2. In triangle \(ABC\) find:

1. Angle C
   
2. Angle A
   
3. Side length a.
   Solution a.
   Use the sine rule in the form \[\begin{align*} \frac{\sin A}{a} & =\frac{\sin B}{b}=\frac{\sin C}{c} \end{align*}\] The relevant part of the formula is \[\begin{align*} \frac{\sin B}{b} & =\frac{\sin C}{c}\\ \frac{\sin126^{\circ}}{20} & =\frac{\sin C}{12}\\ \frac{\sin126^{\circ}}{20}\times12 & =\sin C\\ \sin C & =0.485\\ C & =\sin^{-1}0.485\\ C & =29^{\circ}. \end{align*}\] Solution b.
   \[\begin{align*} \angle A & =180^{\circ}-\left(126^{\circ}+29^{\circ}\right)\\ & =25^{\circ}. \end{align*}\] Solution c.
   Use the sine rule in the form \[\begin{align*} \frac{a}{\sin A} & =\frac{b}{\sin B}=\frac{c}{\sin C} \end{align*}\] The relevant part of the formula is \[\begin{align*} \frac{a}{\sin A} & =\frac{b}{\sin B}\\ \frac{a}{\sin25^{\circ}} & =\frac{20}{\sin126^{\circ}}\\ a & =\frac{20}{\sin126^{\circ}}\times\sin25^{\circ}\\ a & =10.4m \end{align*}\]

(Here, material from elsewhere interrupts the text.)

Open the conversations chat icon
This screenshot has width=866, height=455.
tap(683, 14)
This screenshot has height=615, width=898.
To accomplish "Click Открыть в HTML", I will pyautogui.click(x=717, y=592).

3. Given a a triangle \(ABC\) with angle \(A=30^{\circ}\), side \(c=12\) cm and side \(a=8\) cm, find angle \(C\).
   Solution:
   In this case there are two possible solutions as shown below.

This is called the ambiguous case of the sine rule.
To solve the problem, use the sine rule in the form: \[\begin{align*} \frac{\sin A}{a} & =\frac{\sin C}{c}\\ \frac{\sin30^{\circ}}{8} & =\frac{\sin C}{12}\\ \frac{\sin30^{\circ}}{8}\times12 & =\sin C\\ \sin C & =\frac{1}{16}\times12\\ & =0.75\\ C & =\sin^{-1}\left(0.75\right)\\ & =48.6^{\circ}\textrm{or }131.4^{\circ}. \end{align*}\] If \(C=48.6^{\circ},\) this solution gives the triangle \(ABC_{2}.\)
If \(C=131.4^{\circ}=\left(180^{\circ}-48.6^{\circ}\right)\), this solution gives the triangle \(ABC_{1}.\)

Note: In any non-right-angled triangle, where two sides and the non-included angle are given, check for the ambiguous case.

If the angle is acute and the length of the side adjacent to the angle is greater than the length of the side opposite the angle there may be 2 possible solutions.